After a ramshackle meeting which included testimony by angry poll workers, the Madison Election Advisory Committee recommended rejection of Ald. Zach Brandon's ordinance to ban political operatives from working in city elections. Brandon's proposal would bar campaign officials and other political activists from working in the City Clerk's Office or as poll workers.
After Rosemary Lee, a poll worker for two years, testified that she was "violently opposed" to the ordinance, Brandon joked, "I may need a police escort."
Brandon's ordinance was prompted by concerns that an official with the Teaching Assistants' Association, a political action committee, was a temporary worker in the Clerk's Office, where he handled campaign finance reports.
Several committee members didn't understand why the Clerk's Office reviewed campaign finance reports and helped candidates correct errors in the first place. A city staffer had to explain that the office is obligated to report any potential campaign violations to the district attorney.
Members also peppered the clerk's staff with questions about staffing levels, the oath of office that elected officials take, and who handles ballots.
At one point, Brandon muttered, "I'm shocked how little they know of the process."
Even Lee, noting that the committee is charged with reviewing election law, said, "I'm a little surprised that some people on this committee do not know as much about the election process as I do."
The committee includes Sybil Better, with Dane County's League of Women Voters; Emanuel Scarbrough, who runs a local drug treatment program; Paul Malischke, who has maintained a blog on voting rights in Wisconsin; Marlena Deutsch, of the United Way; Valerie Brown, of Access to Independence; and former Ald. Warren Onken.
Led by Onken, who gently shepherded members through a number of votes, the committee eventually rejected Brandon's proposal.
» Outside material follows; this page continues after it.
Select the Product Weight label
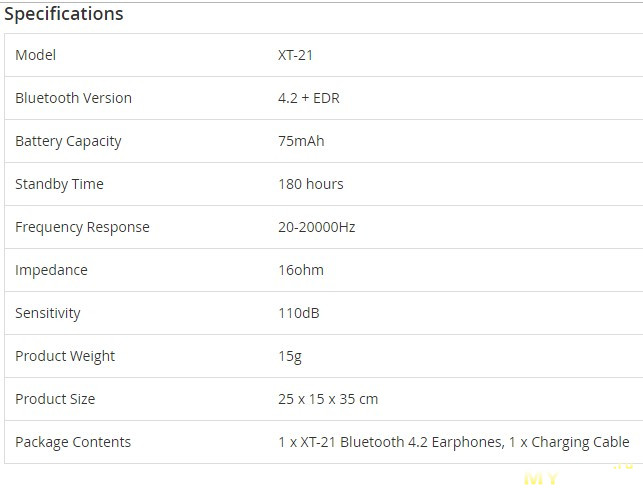 (x=65, y=356)
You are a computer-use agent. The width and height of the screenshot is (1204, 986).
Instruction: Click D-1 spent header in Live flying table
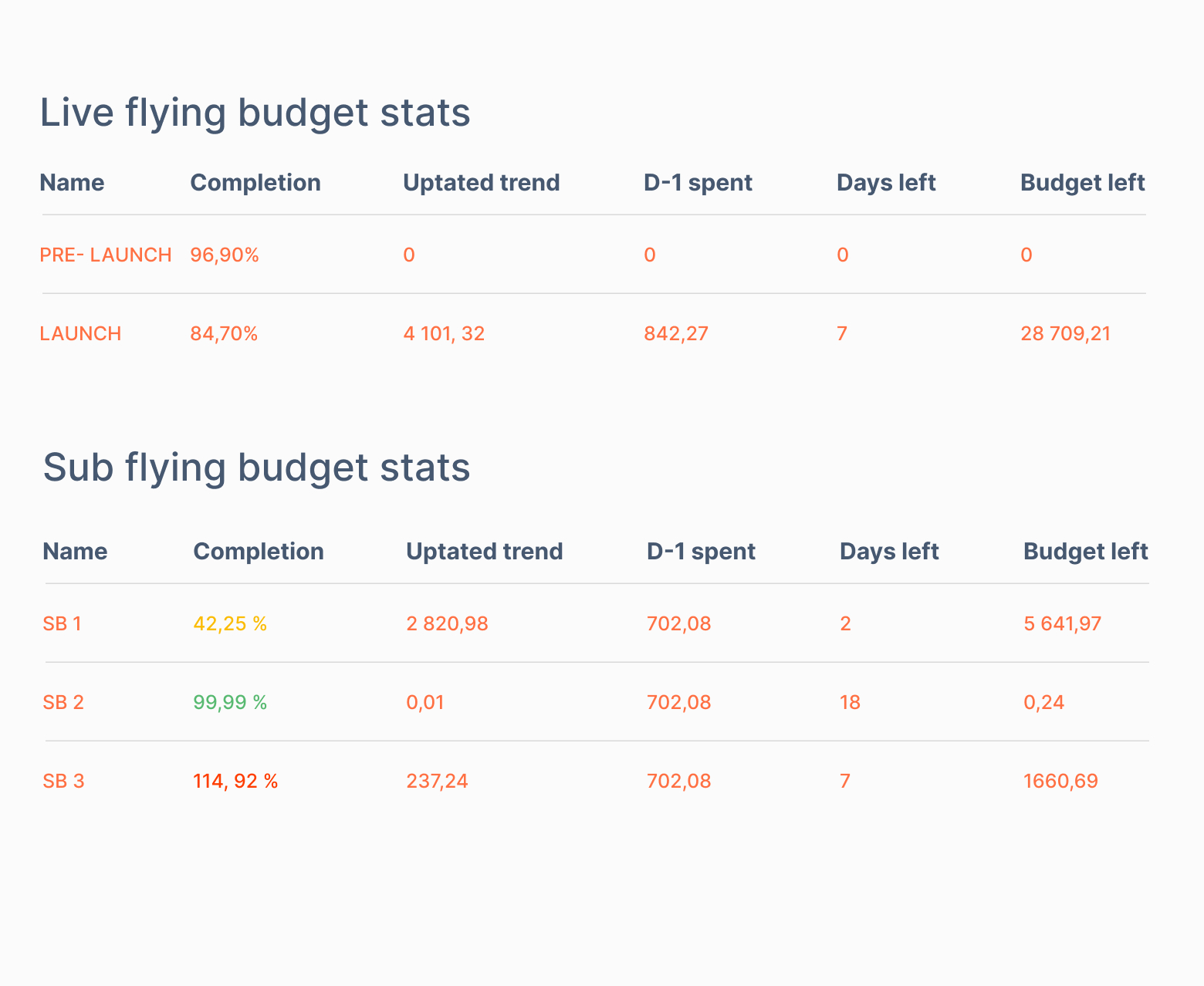coord(698,183)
In their report to the city council, the committee will recommend that if a ban does pass, it should not include poll workers and it should require that only full-time staffers at the Clerk's Office handle election matters.
Brandon plans to redraft his bill, which has nine other co-sponsors, in response to the committee's concerns. "The larger question is still, what do you do with poll workers?" he says. "It may be easier to pass an ordinance without poll workers, and ask the committee to spend time on the issue later."
But Brandon dismisses the committee's suggestion that the city clerk simply write a policy addressing the hiring of political operatives as temp workers. "An ordinance is a more legally sound, more effective method of getting it accomplished," he says.